EXERCISE AIM
Arrange the lines below as a Markdown table with the columns Row and Line. Number each row and leave out the blank lines.

RECORDS FOR THIS TASK
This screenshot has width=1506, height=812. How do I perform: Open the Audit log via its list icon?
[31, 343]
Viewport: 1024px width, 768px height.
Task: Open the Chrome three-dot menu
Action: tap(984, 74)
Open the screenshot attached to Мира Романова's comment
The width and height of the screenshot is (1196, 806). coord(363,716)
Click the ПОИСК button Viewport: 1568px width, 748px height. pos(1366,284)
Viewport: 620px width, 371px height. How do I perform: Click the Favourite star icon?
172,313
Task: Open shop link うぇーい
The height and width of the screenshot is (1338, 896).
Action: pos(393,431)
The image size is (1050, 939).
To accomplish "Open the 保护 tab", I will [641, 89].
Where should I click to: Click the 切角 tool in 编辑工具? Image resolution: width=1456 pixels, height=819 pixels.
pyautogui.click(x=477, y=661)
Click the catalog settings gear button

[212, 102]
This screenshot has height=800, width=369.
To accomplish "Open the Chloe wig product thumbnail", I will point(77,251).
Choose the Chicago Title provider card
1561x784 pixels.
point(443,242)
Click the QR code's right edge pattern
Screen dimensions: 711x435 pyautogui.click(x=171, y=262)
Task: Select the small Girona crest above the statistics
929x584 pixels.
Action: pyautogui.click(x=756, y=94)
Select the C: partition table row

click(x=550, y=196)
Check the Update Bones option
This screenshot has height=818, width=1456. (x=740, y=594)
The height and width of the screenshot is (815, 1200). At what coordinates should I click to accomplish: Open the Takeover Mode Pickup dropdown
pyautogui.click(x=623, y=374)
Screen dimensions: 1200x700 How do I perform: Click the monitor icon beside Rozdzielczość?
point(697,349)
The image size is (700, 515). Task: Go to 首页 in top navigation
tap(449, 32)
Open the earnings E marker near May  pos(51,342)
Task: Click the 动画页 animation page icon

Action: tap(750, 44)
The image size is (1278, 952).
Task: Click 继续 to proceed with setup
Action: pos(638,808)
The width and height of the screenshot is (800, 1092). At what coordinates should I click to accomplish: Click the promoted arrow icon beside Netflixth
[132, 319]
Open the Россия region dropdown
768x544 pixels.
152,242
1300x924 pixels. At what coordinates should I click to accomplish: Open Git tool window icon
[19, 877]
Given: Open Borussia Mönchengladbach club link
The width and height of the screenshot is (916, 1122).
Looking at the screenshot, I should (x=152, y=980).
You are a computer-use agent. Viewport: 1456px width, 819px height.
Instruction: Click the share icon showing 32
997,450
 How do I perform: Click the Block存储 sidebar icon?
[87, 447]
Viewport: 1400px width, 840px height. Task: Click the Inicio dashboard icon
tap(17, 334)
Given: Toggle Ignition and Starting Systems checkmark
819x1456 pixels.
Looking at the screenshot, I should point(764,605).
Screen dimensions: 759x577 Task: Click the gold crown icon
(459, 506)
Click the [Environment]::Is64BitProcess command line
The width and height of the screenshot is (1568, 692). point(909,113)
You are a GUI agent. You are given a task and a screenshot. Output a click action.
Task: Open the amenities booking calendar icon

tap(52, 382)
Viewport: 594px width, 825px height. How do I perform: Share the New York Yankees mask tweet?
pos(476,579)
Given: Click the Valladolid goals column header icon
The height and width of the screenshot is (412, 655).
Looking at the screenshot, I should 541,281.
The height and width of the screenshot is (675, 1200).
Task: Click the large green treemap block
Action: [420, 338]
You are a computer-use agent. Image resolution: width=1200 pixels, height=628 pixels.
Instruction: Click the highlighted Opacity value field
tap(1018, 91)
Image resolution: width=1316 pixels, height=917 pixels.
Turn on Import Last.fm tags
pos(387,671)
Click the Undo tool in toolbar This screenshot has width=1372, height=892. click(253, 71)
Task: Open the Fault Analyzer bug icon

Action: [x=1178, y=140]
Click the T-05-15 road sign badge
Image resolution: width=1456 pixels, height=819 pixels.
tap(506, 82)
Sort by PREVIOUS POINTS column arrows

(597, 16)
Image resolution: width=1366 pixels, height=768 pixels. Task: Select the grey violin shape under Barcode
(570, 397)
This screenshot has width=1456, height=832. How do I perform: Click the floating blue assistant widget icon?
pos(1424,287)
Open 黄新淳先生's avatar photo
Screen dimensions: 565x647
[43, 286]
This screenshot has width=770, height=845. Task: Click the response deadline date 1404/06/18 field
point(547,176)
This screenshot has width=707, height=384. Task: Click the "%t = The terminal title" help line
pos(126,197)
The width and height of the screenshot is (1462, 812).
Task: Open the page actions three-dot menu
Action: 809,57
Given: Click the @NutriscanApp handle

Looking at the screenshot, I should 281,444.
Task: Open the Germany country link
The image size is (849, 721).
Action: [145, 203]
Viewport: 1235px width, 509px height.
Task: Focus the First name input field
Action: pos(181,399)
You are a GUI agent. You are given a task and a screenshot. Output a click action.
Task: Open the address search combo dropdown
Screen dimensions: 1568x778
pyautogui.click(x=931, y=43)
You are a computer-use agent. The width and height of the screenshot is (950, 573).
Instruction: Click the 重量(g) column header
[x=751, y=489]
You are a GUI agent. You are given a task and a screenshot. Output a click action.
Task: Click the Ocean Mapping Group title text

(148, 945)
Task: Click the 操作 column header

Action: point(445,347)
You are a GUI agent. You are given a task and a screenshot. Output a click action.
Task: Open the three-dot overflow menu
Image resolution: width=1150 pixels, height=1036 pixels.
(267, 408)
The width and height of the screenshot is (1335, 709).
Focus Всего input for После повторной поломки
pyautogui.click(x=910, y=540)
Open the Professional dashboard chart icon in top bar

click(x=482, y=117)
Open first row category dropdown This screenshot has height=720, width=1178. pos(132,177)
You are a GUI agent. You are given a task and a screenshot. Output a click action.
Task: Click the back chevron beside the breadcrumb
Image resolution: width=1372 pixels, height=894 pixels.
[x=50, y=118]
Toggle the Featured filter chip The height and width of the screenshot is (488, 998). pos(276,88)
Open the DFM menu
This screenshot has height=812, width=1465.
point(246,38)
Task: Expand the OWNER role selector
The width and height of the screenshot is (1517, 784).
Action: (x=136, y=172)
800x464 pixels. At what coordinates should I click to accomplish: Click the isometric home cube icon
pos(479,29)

WORKED SOLUTION
| Row | Line |
|---|---|
| 1 | This screenshot has width=1506, height=812. How do I perform: Open the Audit log via its list icon? |
| 2 | [31, 343] |
| 3 | Viewport: 1024px width, 768px height. |
| 4 | Task: Open the Chrome three-dot menu |
| 5 | Action: tap(984, 74) |
| 6 | Open the screenshot attached to Мира Романова's comment |
| 7 | The width and height of the screenshot is (1196, 806). coord(363,716) |
| 8 | Click the ПОИСК button Viewport: 1568px width, 748px height. pos(1366,284) |
| 9 | Viewport: 620px width, 371px height. How do I perform: Click the Favourite star icon? |
| 10 | 172,313 |
| 11 | Task: Open shop link うぇーい |
| 12 | The height and width of the screenshot is (1338, 896). |
| 13 | Action: pos(393,431) |
| 14 | The image size is (1050, 939). |
| 15 | To accomplish "Open the 保护 tab", I will [641, 89]. |
| 16 | Where should I click to: Click the 切角 tool in 编辑工具? Image resolution: width=1456 pixels, height=819 pixels. |
| 17 | pyautogui.click(x=477, y=661) |
| 18 | Click the catalog settings gear button |
| 19 | [212, 102] |
| 20 | This screenshot has height=800, width=369. |
| 21 | To accomplish "Open the Chloe wig product thumbnail", I will point(77,251). |
| 22 | Choose the Chicago Title provider card |
| 23 | 1561x784 pixels. |
| 24 | point(443,242) |
| 25 | Click the QR code's right edge pattern |
| 26 | Screen dimensions: 711x435 pyautogui.click(x=171, y=262) |
| 27 | Task: Select the small Girona crest above the statistics |
| 28 | 929x584 pixels. |
| 29 | Action: pyautogui.click(x=756, y=94) |
| 30 | Select the C: partition table row |
| 31 | click(x=550, y=196) |
| 32 | Check the Update Bones option |
| 33 | This screenshot has height=818, width=1456. (x=740, y=594) |
| 34 | The height and width of the screenshot is (815, 1200). At what coordinates should I click to accomplish: Open the Takeover Mode Pickup dropdown |
| 35 | pyautogui.click(x=623, y=374) |
| 36 | Screen dimensions: 1200x700 How do I perform: Click the monitor icon beside Rozdzielczość? |
| 37 | point(697,349) |
| 38 | The image size is (700, 515). Task: Go to 首页 in top navigation |
| 39 | tap(449, 32) |
| 40 | Open the earnings E marker near May  pos(51,342) |
| 41 | Task: Click the 动画页 animation page icon |
| 42 | Action: tap(750, 44) |
| 43 | The image size is (1278, 952). |
| 44 | Task: Click 继续 to proceed with setup |
| 45 | Action: pos(638,808) |
| 46 | The width and height of the screenshot is (800, 1092). At what coordinates should I click to accomplish: Click the promoted arrow icon beside Netflixth |
| 47 | [132, 319] |
| 48 | Open the Россия region dropdown |
| 49 | 768x544 pixels. |
| 50 | 152,242 |
| 51 | 1300x924 pixels. At what coordinates should I click to accomplish: Open Git tool window icon |
| 52 | [19, 877] |
| 53 | Given: Open Borussia Mönchengladbach club link |
| 54 | The width and height of the screenshot is (916, 1122). |
| 55 | Looking at the screenshot, I should (x=152, y=980). |
| 56 | You are a computer-use agent. Viewport: 1456px width, 819px height. |
| 57 | Instruction: Click the share icon showing 32 |
| 58 | 997,450 |
| 59 |  How do I perform: Click the Block存储 sidebar icon? |
| 60 | [87, 447] |
| 61 | Viewport: 1400px width, 840px height. Task: Click the Inicio dashboard icon |
| 62 | tap(17, 334) |
| 63 | Given: Toggle Ignition and Starting Systems checkmark |
| 64 | 819x1456 pixels. |
| 65 | Looking at the screenshot, I should point(764,605). |
| 66 | Screen dimensions: 759x577 Task: Click the gold crown icon |
| 67 | (459, 506) |
| 68 | Click the [Environment]::Is64BitProcess command line |
| 69 | The width and height of the screenshot is (1568, 692). point(909,113) |
| 70 | You are a GUI agent. You are given a task and a screenshot. Output a click action. |
| 71 | Task: Open the amenities booking calendar icon |
| 72 | tap(52, 382) |
| 73 | Viewport: 594px width, 825px height. How do I perform: Share the New York Yankees mask tweet? |
| 74 | pos(476,579) |
| 75 | Given: Click the Valladolid goals column header icon |
| 76 | The height and width of the screenshot is (412, 655). |
| 77 | Looking at the screenshot, I should 541,281. |
| 78 | The height and width of the screenshot is (675, 1200). |
| 79 | Task: Click the large green treemap block |
| 80 | Action: [420, 338] |
| 81 | You are a computer-use agent. Image resolution: width=1200 pixels, height=628 pixels. |
| 82 | Instruction: Click the highlighted Opacity value field |
| 83 | tap(1018, 91) |
| 84 | Image resolution: width=1316 pixels, height=917 pixels. |
| 85 | Turn on Import Last.fm tags |
| 86 | pos(387,671) |
| 87 | Click the Undo tool in toolbar This screenshot has width=1372, height=892. click(253, 71) |
| 88 | Task: Open the Fault Analyzer bug icon |
| 89 | Action: [x=1178, y=140] |
| 90 | Click the T-05-15 road sign badge |
| 91 | Image resolution: width=1456 pixels, height=819 pixels. |
| 92 | tap(506, 82) |
| 93 | Sort by PREVIOUS POINTS column arrows |
| 94 | (597, 16) |
| 95 | Image resolution: width=1366 pixels, height=768 pixels. Task: Select the grey violin shape under Barcode |
| 96 | (570, 397) |
| 97 | This screenshot has width=1456, height=832. How do I perform: Click the floating blue assistant widget icon? |
| 98 | pos(1424,287) |
| 99 | Open 黄新淳先生's avatar photo |
| 100 | Screen dimensions: 565x647 |
| 101 | [43, 286] |
| 102 | This screenshot has width=770, height=845. Task: Click the response deadline date 1404/06/18 field |
| 103 | point(547,176) |
| 104 | This screenshot has width=707, height=384. Task: Click the "%t = The terminal title" help line |
| 105 | pos(126,197) |
| 106 | The width and height of the screenshot is (1462, 812). |
| 107 | Task: Open the page actions three-dot menu |
| 108 | Action: 809,57 |
| 109 | Given: Click the @NutriscanApp handle |
| 110 | Looking at the screenshot, I should 281,444. |
| 111 | Task: Open the Germany country link |
| 112 | The image size is (849, 721). |
| 113 | Action: [145, 203] |
| 114 | Viewport: 1235px width, 509px height. |
| 115 | Task: Focus the First name input field |
| 116 | Action: pos(181,399) |
| 117 | You are a GUI agent. You are given a task and a screenshot. Output a click action. |
| 118 | Task: Open the address search combo dropdown |
| 119 | Screen dimensions: 1568x778 |
| 120 | pyautogui.click(x=931, y=43) |
| 121 | You are a computer-use agent. The width and height of the screenshot is (950, 573). |
| 122 | Instruction: Click the 重量(g) column header |
| 123 | [x=751, y=489] |
| 124 | You are a GUI agent. You are given a task and a screenshot. Output a click action. |
| 125 | Task: Click the Ocean Mapping Group title text |
| 126 | (148, 945) |
| 127 | Task: Click the 操作 column header |
| 128 | Action: point(445,347) |
| 129 | You are a GUI agent. You are given a task and a screenshot. Output a click action. |
| 130 | Task: Open the three-dot overflow menu |
| 131 | Image resolution: width=1150 pixels, height=1036 pixels. |
| 132 | (267, 408) |
| 133 | The width and height of the screenshot is (1335, 709). |
| 134 | Focus Всего input for После повторной поломки |
| 135 | pyautogui.click(x=910, y=540) |
| 136 | Open the Professional dashboard chart icon in top bar |
| 137 | click(x=482, y=117) |
| 138 | Open first row category dropdown This screenshot has height=720, width=1178. pos(132,177) |
| 139 | You are a GUI agent. You are given a task and a screenshot. Output a click action. |
| 140 | Task: Click the back chevron beside the breadcrumb |
| 141 | Image resolution: width=1372 pixels, height=894 pixels. |
| 142 | [x=50, y=118] |
| 143 | Toggle the Featured filter chip The height and width of the screenshot is (488, 998). pos(276,88) |
| 144 | Open the DFM menu |
| 145 | This screenshot has height=812, width=1465. |
| 146 | point(246,38) |
| 147 | Task: Expand the OWNER role selector |
| 148 | The width and height of the screenshot is (1517, 784). |
| 149 | Action: (x=136, y=172) |
| 150 | 800x464 pixels. At what coordinates should I click to accomplish: Click the isometric home cube icon |
| 151 | pos(479,29) |